[Given records — start]

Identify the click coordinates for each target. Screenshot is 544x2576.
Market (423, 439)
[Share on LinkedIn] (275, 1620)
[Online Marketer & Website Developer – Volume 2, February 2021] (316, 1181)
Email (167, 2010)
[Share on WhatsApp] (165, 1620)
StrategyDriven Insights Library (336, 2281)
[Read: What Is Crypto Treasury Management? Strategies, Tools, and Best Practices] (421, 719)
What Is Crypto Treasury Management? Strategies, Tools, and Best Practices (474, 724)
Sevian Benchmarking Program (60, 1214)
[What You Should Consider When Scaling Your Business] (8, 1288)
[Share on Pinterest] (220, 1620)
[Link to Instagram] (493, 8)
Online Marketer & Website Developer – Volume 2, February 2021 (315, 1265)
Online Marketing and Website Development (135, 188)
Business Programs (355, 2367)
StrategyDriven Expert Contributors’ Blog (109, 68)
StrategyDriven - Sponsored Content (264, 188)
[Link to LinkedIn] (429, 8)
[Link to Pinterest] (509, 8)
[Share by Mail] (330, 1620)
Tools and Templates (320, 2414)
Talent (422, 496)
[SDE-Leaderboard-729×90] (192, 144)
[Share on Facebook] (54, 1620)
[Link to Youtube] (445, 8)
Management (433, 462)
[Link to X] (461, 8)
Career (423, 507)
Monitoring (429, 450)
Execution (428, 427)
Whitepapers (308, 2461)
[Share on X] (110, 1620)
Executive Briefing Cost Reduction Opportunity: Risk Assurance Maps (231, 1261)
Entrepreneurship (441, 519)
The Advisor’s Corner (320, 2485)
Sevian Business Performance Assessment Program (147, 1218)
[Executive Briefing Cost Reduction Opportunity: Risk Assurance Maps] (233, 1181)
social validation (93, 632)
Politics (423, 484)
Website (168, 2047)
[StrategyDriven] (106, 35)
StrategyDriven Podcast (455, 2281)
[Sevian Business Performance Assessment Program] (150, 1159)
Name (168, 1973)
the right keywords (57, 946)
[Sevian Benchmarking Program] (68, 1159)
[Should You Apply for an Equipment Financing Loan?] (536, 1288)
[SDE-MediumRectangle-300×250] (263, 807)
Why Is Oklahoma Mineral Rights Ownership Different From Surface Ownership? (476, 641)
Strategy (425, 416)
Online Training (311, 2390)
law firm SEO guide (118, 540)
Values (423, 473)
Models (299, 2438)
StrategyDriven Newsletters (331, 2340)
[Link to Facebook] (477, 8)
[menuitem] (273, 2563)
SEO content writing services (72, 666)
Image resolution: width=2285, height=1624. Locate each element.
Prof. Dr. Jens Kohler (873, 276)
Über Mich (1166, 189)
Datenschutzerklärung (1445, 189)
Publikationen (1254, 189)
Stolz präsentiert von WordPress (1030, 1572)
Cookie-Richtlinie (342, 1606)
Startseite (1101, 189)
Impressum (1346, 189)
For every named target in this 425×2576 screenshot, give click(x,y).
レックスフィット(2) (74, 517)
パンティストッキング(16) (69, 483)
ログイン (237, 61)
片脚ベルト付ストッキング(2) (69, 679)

[Given records — finish]

Print the lines above from the one with "[Share on Facebook] (54, 1620)" through the one with "Name (168, 1973)", both included, exactly as written and nothing more.

→ Response:
[Share on Facebook] (54, 1620)
[Link to Youtube] (445, 8)
Management (433, 462)
[Link to X] (461, 8)
Career (423, 507)
Monitoring (429, 450)
Execution (428, 427)
Whitepapers (308, 2461)
[Share on X] (110, 1620)
Executive Briefing Cost Reduction Opportunity: Risk Assurance Maps (231, 1261)
Entrepreneurship (441, 519)
The Advisor’s Corner (320, 2485)
Sevian Business Performance Assessment Program (147, 1218)
[Executive Briefing Cost Reduction Opportunity: Risk Assurance Maps] (233, 1181)
social validation (93, 632)
Politics (423, 484)
Website (168, 2047)
[StrategyDriven] (106, 35)
StrategyDriven Podcast (455, 2281)
[Sevian Business Performance Assessment Program] (150, 1159)
Name (168, 1973)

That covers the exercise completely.